Hart appears to have two goals for writing his book. First, he wants us to understand and appreciate the history of Canada’s trade policy. This descriptive goal is admirably achieved in this book. He believes that we need to understand the past in order to appreciate present trade policy; it did not appear full blown, but evolved over the decades and centuries. Second, Hart endeavors to set out the contribution that trade policy made to Canada’s economic growth and development, and to Canada’s place in the world economy. Whenever possible, he relates a particular policy to the Canadian and world economies, and tries to evaluate its effects. This is easier to do for some time periods than for others because the mix of other causal factors (besides trade policy) is much larger in some of those periods than in others. But give him credit for attempting this largely impossible task. Since Canada and British/French North America has always been an “open” economy, trade policy, which affects trade, has been an important causal factor in the region’s economic growth and development. Hart’s exposition of those policies is therefore almost an economic history of those regions; his book could almost stand alone as a textbook for a course in Canadian economic history.
The first part of Hart’s book, covering the period before the 1940s, describes and assesses the impact, among others, of mercantilism, the Corn Laws, the Navigation Acts, Reciprocity with the United States, free trade by Britain, bilateralism, and protectionism from the viewpoints of Canada’s or British North America’s trade policy, but also the trade policies of Britain and the United States. This becomes one important method of presentation that Hart develops in this first period and uses throughout his book. The trade policies that Canada follows are important, but the policies of those other two countries also need to be considered. Of course as Canada moves through the twentieth century, other countries in Europe, and countries in Asia, are considered, but Hart always returns to the importance and place of the United States and Britain. The subsequent chapters follow the evolution of multilateralism from GATT in the 1940s and the European Union of the 1950s to the Auto Pact of the 1960s. The various trade negotiations under GATT are described in their chronological order. The chapters covering the decades of the 1980s and 1990s emphasize the Free Trade Agreement and the North American Free Trade Agreement within the context of multilateralism, changes to the European trade system, and the emergence of Asia as more important to Canada’s trade policy than in the past.
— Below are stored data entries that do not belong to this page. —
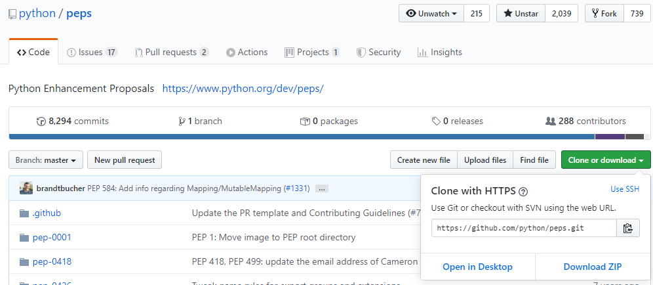Open the .github folder
The height and width of the screenshot is (285, 653).
point(47,213)
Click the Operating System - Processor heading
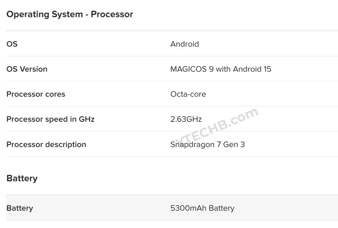Screen dimensions: 338x228 pyautogui.click(x=70, y=14)
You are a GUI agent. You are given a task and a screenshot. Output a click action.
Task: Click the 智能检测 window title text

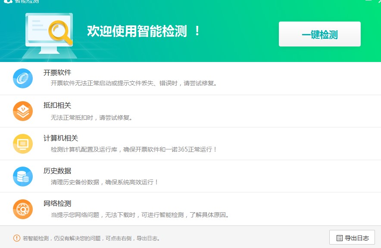27,2
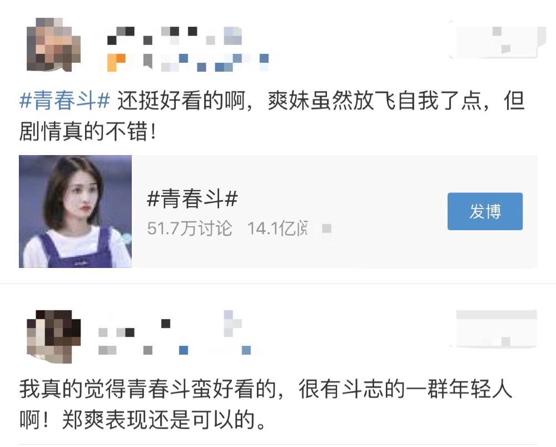The width and height of the screenshot is (556, 447).
Task: Open post line 剧情真的不错!
Action: pyautogui.click(x=88, y=132)
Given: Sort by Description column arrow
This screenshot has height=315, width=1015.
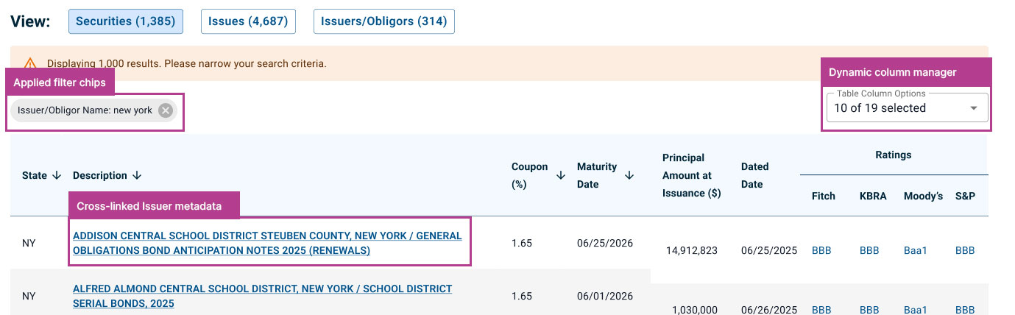Looking at the screenshot, I should coord(137,175).
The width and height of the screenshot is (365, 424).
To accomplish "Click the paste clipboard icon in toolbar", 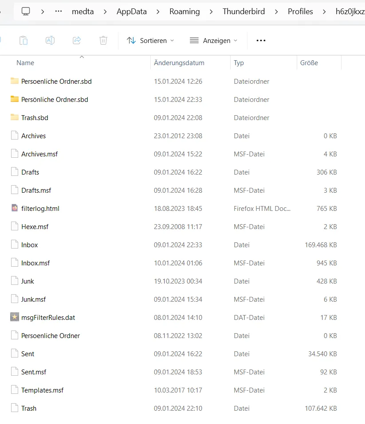I will point(24,41).
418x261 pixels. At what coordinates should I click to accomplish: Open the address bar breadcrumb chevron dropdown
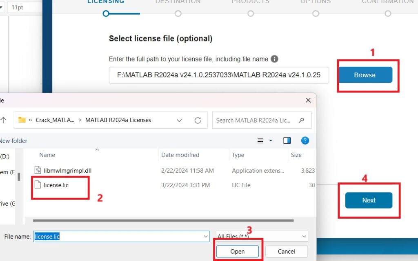tap(179, 120)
It is time to mention three quibbles (a.k.a, three trivial points of criticism). The least important is the lack of a traditional bibliography. There are notes to each chapter and they document the author’s sources very well, but, since the second time a source is noted, it contains only an abbreviated reference, it would have been useful to have a traditional bibliography where the source could be located. Hart does a very good job of relating both Canadian and foreign trade policies to economic developments both here and abroad, including the flow of savings into and out of Canada. But he spends almost no space relating trade and its policies to the flow of population and labor into and out of Canada. This comment also relates to the discussion in the trade literature between moving goods and services versus moving people: trade can be a substitute for labor and population movement, and vice versa. This discussion might have been used to good account when dealing with, for example, the economic boom of the 1850s in the Canadas, the net exit of people from Canada during the last quarter of the nineteenth century, the so-called Wheat Boom from 1896 to the 1920s, and the early years of freer trade in the 1950s and 1960s. Finally, I would disagree with Hart when he writes on page 13 of his book that it is not a contribution to Canadian economic history, which he goes on to define as “the application of economic analysis to historical phenomena” (Hart 13). Taking a broader, but more useful, definition of economic history, Robert Mundell described economics as the science of choice (i.e., the study of the choices that are made). If resources, again defined broadly, are scarce and wants are unlimited, then choice is necessary and economic agents, including governments, must decide how best to use those resources to meet the wants. Choice suggests a selection from alternatives: which path to follow. So, economic history studies economic agents’ choices in particular time periods and the consequences of those choices, where those agents may be individual consumers or producers, cooperatives, not-for-profit organizations, trade unions, governments, etc. The trade policies that Canada and other countries chose are certainly the core of Hart’s book. It is economic history.
This is an interesting book that will be helpful to anyone who wants to study the general contours of Canadian and related trade policies for some time period during the last three hundred years or so. It is accessible to all and could be used as a textbook or as a supplemental book in Canadian history, economic or otherwise.
Bill Marr’s recent publications have been in the areas of population mobility, both within Canada and internationally, and he is currently examining the significance of using the individual versus the household as the unit of analysis in such mobility research.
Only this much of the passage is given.